→ **PROBLEM**
Repeat exactly what runs from the line with "The width and" through the last line of the material, and keep the pictures out of it.

++++++++++++++++++++

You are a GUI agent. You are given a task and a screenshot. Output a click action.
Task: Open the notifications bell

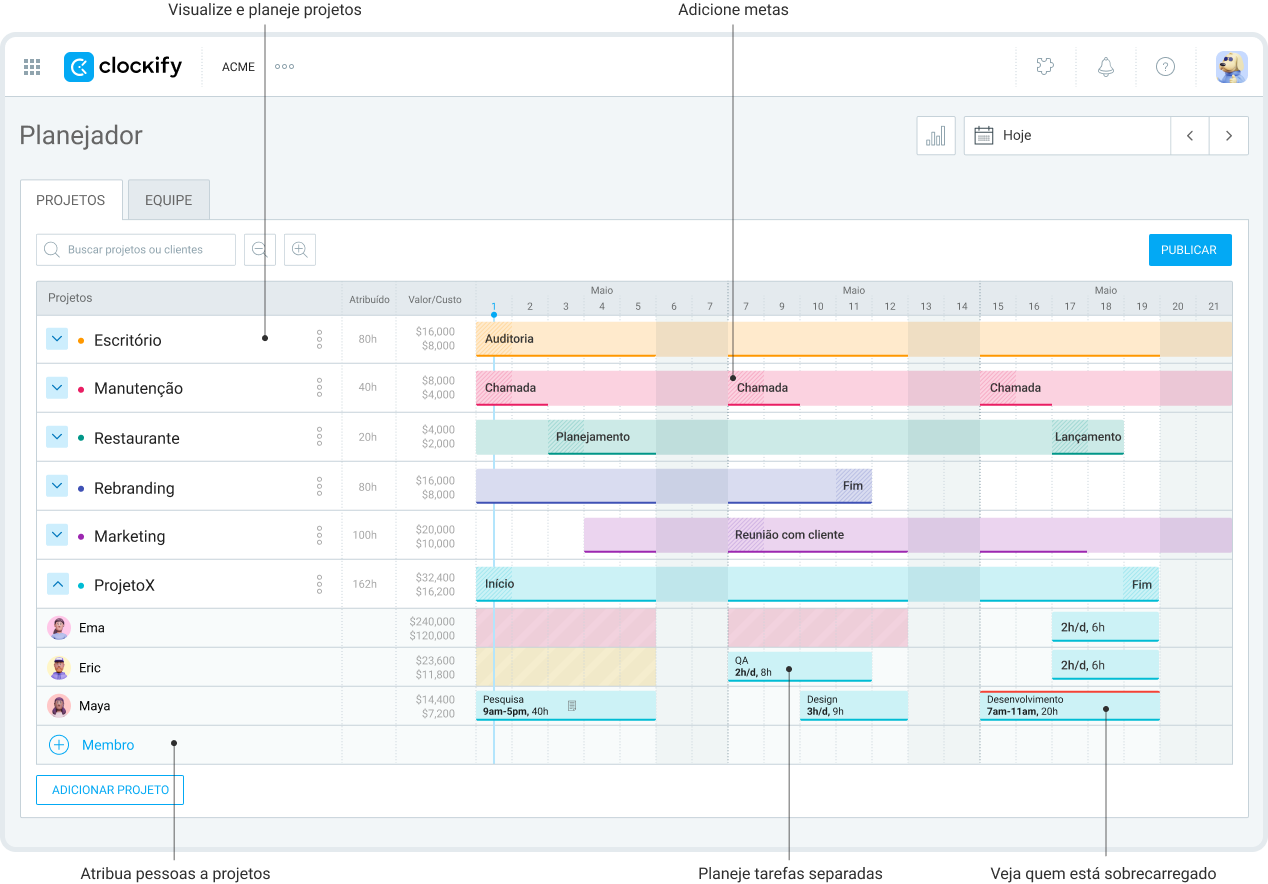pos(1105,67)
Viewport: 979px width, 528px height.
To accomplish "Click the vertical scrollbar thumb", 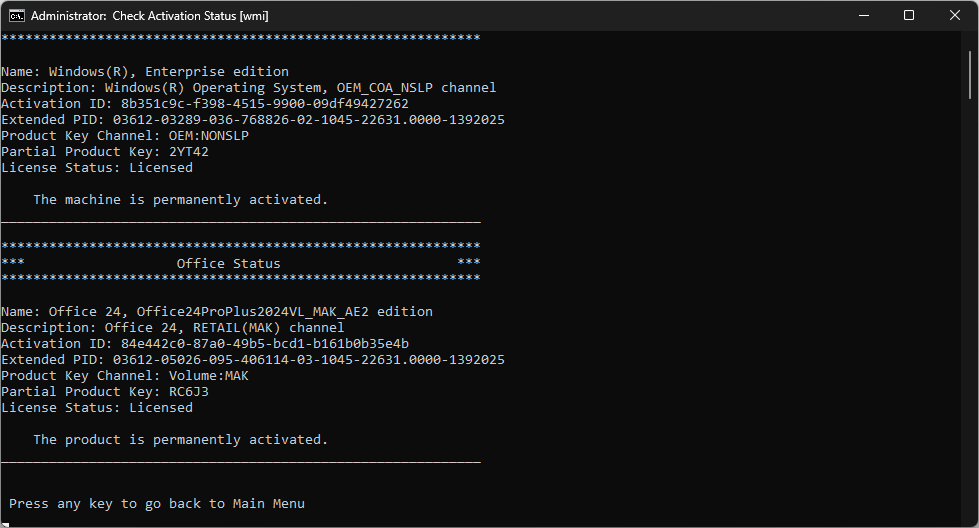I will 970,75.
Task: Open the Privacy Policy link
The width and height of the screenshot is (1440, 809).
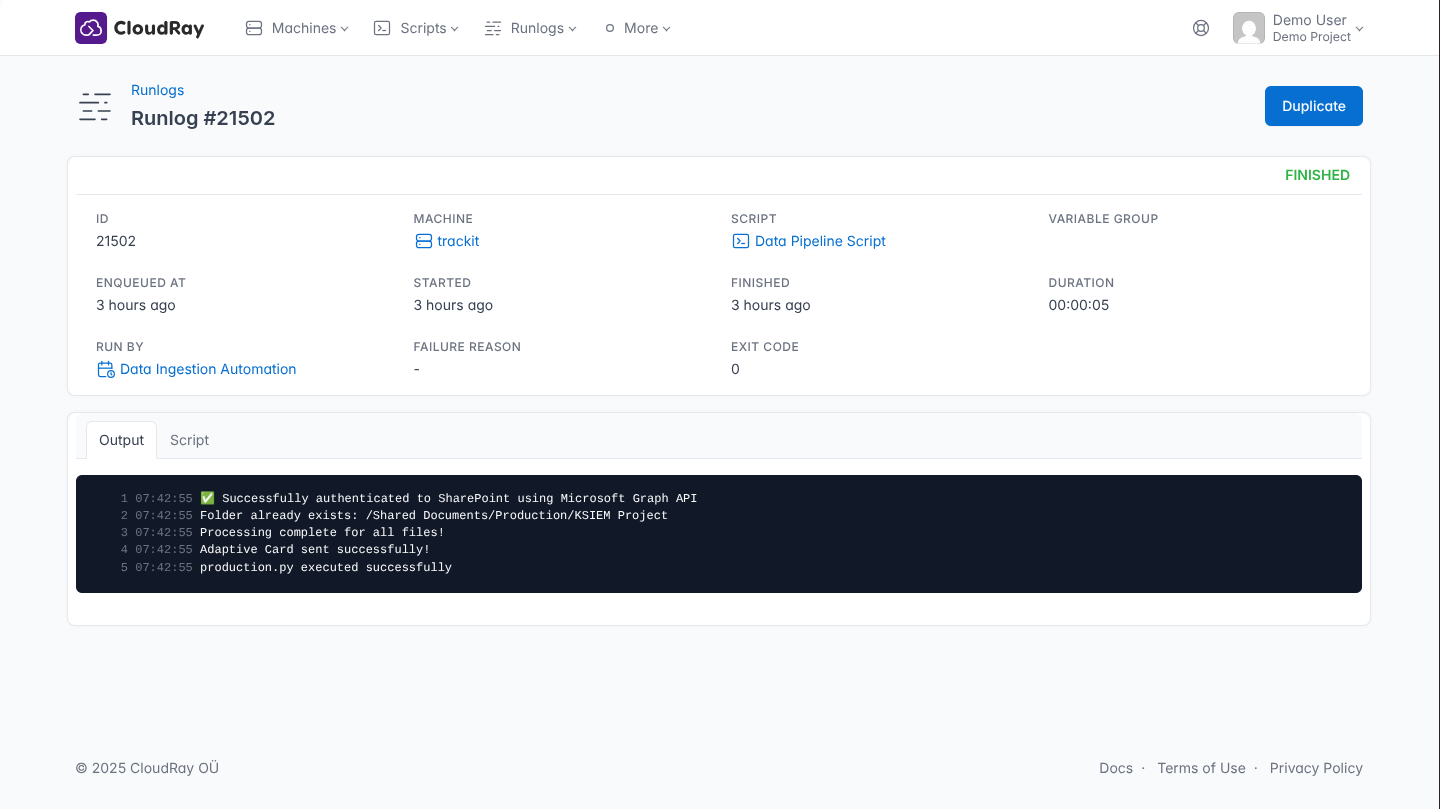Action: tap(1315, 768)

++++++++++++++++++++

→ **EXERCISE RESPONSE**
The width and height of the screenshot is (1440, 809).
Action: tap(1315, 768)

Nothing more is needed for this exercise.